If the elevator is not accelerating it is not part of the problem.
I bet you can do it ignoring the elevator.
By the way the mass of the block is also irrelevant because it cancels (remember feathers and rocks fall together in a vacuum)
To find the time taken by the block to slide down the length of the incline, we can use the principles of kinematics.
First, let's find the acceleration of the block as it slides down the incline. The force acting on the block is its weight, which can be decomposed into two components parallel and perpendicular to the incline.
The component of weight parallel to the incline is given by W_parallel = m * g * sin(theta), where m is the mass of the block, g is the acceleration due to gravity, and theta is the angle of the incline.
Substituting the given values:
m = 0.5 kg
g = 10 m/s^2
theta = 30 degrees, but we need to convert it to radians, so theta = 30 * (pi/180) radians.
Now we can find the parallel component of weight:
W_parallel = m * g * sin(theta)
W_parallel = 0.5 kg * 10 m/s^2 * sin(30 * (pi/180))
W_parallel = 0.5 kg * 10 m/s^2 * 0.5
W_parallel = 2.5 N
Since the incline is frictionless, the net force acting on the block is equal to the parallel component of weight.

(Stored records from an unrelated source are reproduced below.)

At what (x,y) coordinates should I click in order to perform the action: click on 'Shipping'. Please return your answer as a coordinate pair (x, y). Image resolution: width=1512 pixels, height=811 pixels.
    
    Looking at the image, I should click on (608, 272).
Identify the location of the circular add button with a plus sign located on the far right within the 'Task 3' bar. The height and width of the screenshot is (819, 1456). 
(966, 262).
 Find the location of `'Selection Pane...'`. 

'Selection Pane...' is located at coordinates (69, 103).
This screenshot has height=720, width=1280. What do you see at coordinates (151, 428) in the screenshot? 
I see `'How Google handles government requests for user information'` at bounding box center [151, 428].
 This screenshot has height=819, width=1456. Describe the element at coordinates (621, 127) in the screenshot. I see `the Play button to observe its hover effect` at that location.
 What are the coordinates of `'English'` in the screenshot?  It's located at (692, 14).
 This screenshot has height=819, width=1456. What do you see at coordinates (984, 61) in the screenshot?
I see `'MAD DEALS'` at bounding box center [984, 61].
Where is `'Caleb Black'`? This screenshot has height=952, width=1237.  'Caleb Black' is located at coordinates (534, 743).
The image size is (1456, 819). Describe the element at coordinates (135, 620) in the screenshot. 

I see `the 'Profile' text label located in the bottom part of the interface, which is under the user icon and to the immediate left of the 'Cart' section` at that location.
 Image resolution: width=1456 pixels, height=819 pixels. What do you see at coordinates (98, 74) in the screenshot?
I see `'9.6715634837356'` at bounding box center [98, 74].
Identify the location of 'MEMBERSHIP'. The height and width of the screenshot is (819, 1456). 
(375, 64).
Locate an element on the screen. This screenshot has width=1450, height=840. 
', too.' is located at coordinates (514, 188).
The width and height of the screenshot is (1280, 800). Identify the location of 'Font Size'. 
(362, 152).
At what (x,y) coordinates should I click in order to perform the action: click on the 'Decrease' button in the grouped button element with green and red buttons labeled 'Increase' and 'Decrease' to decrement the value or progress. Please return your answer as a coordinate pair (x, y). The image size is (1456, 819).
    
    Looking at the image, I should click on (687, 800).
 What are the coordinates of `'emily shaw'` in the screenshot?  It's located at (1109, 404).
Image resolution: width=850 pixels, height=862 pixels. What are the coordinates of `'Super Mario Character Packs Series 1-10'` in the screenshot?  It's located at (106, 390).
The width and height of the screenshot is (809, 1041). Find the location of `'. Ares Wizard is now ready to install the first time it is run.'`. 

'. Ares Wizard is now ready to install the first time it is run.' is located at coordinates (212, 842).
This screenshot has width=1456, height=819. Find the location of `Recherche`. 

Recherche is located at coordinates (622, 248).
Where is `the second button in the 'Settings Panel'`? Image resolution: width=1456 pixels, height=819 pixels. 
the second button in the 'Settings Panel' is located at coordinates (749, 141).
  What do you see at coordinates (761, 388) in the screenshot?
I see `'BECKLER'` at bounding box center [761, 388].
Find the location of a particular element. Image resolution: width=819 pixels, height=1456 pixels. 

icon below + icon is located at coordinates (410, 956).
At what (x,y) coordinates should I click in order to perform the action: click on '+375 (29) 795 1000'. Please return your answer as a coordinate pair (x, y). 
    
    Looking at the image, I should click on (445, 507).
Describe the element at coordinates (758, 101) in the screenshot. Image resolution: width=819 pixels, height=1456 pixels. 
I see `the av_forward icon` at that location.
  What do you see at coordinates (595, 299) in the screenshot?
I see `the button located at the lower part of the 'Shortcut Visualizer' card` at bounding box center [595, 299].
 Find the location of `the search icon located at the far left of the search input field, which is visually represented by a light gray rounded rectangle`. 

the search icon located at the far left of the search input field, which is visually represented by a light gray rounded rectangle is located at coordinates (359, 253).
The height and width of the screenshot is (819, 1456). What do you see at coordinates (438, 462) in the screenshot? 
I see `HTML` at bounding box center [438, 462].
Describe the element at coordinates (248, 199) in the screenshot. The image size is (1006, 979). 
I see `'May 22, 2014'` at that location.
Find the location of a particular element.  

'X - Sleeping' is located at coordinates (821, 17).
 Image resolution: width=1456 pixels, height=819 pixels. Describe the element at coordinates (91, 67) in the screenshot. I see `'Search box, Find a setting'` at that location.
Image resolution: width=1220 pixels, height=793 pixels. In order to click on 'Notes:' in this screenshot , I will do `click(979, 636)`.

Next, we can use Newton's second law to find the acceleration of the block:
F_net = m * a
a = F_net / m
a = 2.5 N / 0.5 kg
a = 5 m/s^2
Now that we have the acceleration, we can use the equations of motion to find the time taken by the block to slide down the incline.
We'll use the equation:
s = ut + (1/2)at^2
where s is the distance traveled by the block (length of the incline), u is the initial velocity (0 m/s as the block is initially at rest at the top of the incline), a is the acceleration, and t is the time taken.
Using the given values:
s = 0.8 m
u = 0 m/s
a = 5 m/s^2
Rearranging the equation, we get:
s = (1/2)at^2
2s = at^2
t^2 = (2s)/a
t^2 = (2 * 0.8 m) / 5 m/s^2
t^2 = 0.32 m / m/s^2
t^2 = 0.32 s^2
Taking the square root of both sides, we find:
t ≈ 0.57 s
Therefore, the time taken by the block to slide down the length of the incline, when released from the top, is approximately 0.57 seconds.